Una vez que estuvieron del otro lado del portón, la vista desde el transporte se volvió fascinante. Los ojos de Nikki estaban enormemente abiertos mientras ella, Benjy y los mellizos, todos con mucha gritería, identificaban la mayoría de los animales a partir de la pintura octoarácnida. Las anchas calles estaban llenas de tráfico; no sólo había muchos transportes que se desplazaban en ambas direcciones sobre rieles, como un tranvía, sino también peatones de todas especies y dimensiones, seres que iban sobre vehículos con ruedas parecidos a monociclos y bicicletas, y un ocasional grupo con una mezcla de seres a bordo de un avestrusaurio.
Max, que desde su llegada nunca había estado afuera de la zona para seres humanos, subrayaba sus observaciones con “mierdas”, “maldiciones” y algunas de las otras palabras que Eponine le había pedido que eliminara de su vocabulario antes del nacimiento de su hijo.

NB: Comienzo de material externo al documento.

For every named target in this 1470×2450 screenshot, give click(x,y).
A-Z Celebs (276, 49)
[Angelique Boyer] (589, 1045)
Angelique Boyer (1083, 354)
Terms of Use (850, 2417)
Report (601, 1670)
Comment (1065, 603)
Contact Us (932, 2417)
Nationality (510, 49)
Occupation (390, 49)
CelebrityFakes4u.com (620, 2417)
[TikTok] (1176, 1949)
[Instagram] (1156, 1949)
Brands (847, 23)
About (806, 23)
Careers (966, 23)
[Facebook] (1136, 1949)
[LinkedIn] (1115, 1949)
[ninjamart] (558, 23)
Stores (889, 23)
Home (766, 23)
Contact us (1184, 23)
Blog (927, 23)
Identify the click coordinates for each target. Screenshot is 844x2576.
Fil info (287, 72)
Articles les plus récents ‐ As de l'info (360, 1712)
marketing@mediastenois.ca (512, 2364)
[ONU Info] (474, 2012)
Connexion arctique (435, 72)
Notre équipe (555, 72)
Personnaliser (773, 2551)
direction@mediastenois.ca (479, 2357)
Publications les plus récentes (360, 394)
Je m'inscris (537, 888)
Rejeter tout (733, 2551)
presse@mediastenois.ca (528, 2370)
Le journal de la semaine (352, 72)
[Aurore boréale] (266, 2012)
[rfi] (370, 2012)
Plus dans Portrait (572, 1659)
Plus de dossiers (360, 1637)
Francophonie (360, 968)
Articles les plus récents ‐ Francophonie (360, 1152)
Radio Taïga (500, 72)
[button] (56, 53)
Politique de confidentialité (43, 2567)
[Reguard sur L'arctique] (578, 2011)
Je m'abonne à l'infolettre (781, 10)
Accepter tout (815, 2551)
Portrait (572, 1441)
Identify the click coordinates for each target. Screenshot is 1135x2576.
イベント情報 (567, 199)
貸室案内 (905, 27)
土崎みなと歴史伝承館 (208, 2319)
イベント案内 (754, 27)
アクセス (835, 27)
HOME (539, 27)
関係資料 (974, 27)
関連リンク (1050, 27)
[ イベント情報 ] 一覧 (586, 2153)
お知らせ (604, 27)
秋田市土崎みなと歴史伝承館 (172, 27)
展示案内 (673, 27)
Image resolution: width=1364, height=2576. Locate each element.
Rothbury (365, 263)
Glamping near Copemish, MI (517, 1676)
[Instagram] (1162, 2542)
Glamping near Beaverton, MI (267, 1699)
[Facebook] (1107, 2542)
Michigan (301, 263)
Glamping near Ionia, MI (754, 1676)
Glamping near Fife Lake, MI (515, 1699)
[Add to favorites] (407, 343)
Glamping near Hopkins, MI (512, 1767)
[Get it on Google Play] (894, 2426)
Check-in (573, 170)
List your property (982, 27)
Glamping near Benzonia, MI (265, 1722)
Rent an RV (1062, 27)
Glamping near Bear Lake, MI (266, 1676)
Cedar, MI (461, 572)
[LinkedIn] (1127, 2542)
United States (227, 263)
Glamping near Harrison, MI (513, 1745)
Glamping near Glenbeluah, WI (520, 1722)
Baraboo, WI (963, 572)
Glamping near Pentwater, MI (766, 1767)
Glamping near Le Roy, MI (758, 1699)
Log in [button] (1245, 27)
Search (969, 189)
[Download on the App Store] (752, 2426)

Max se puso muy inquieto por el bienestar de Eponine cuando, en la primera parada del transporte después del portón, un pequeño conjunto de seres nuevos se apiñó en el vehículo. Cuatro de los recién llegados enfilaron rectamente hacia Eponine para examinar el “asiento” especial que las octoarañas habían instalado en el transporte debido a su avanzado estado de gravidez. Max se paró al lado de ella para protegerla, tomándose de uno de los rieles verticales diseminados por toda la longitud del vehículo, que tenía diez metros.
Dos de los nuevos pasajeros eran lo que los niños llamaban “cangrejos rayados”, seres de color rojo y amarillo, de ocho patas y tamaño aproximado al de Nikki, cuyos cuerpos redondos estaban cubiertos con un caparazón duro y lucían tenazas de aspecto intimidatorio. De inmediato, los dos empezaron a frotar las antenas contra una de las piernas desnudas de Eponine, por debajo de su vestido. Sólo estaban actuando con curiosidad, pero la combinación de la peculiar sensación y del aspecto insólito de los alienígenas hizo que Eponine se echara atrás, espantada. Archie, que estaba parado del otro lado de ella, extendió prontamente un tentáculo y empujó con suavidad a los alienígenas, para separarlos. Entonces, uno de los cangrejos rayados se irguió sobre sus cuatro patas traseras, haciendo castañetear las tenazas en el aire, frente a la cara de Eponine y, en apariencia, dijo algo amenazador con sus antenas, que vibraban con rapidez. Un instante después, la octoaraña Archie extendió dos tentáculos, levantó del piso del transporte al hostil cangrejo rayado y lo depositó afuera, en la calle.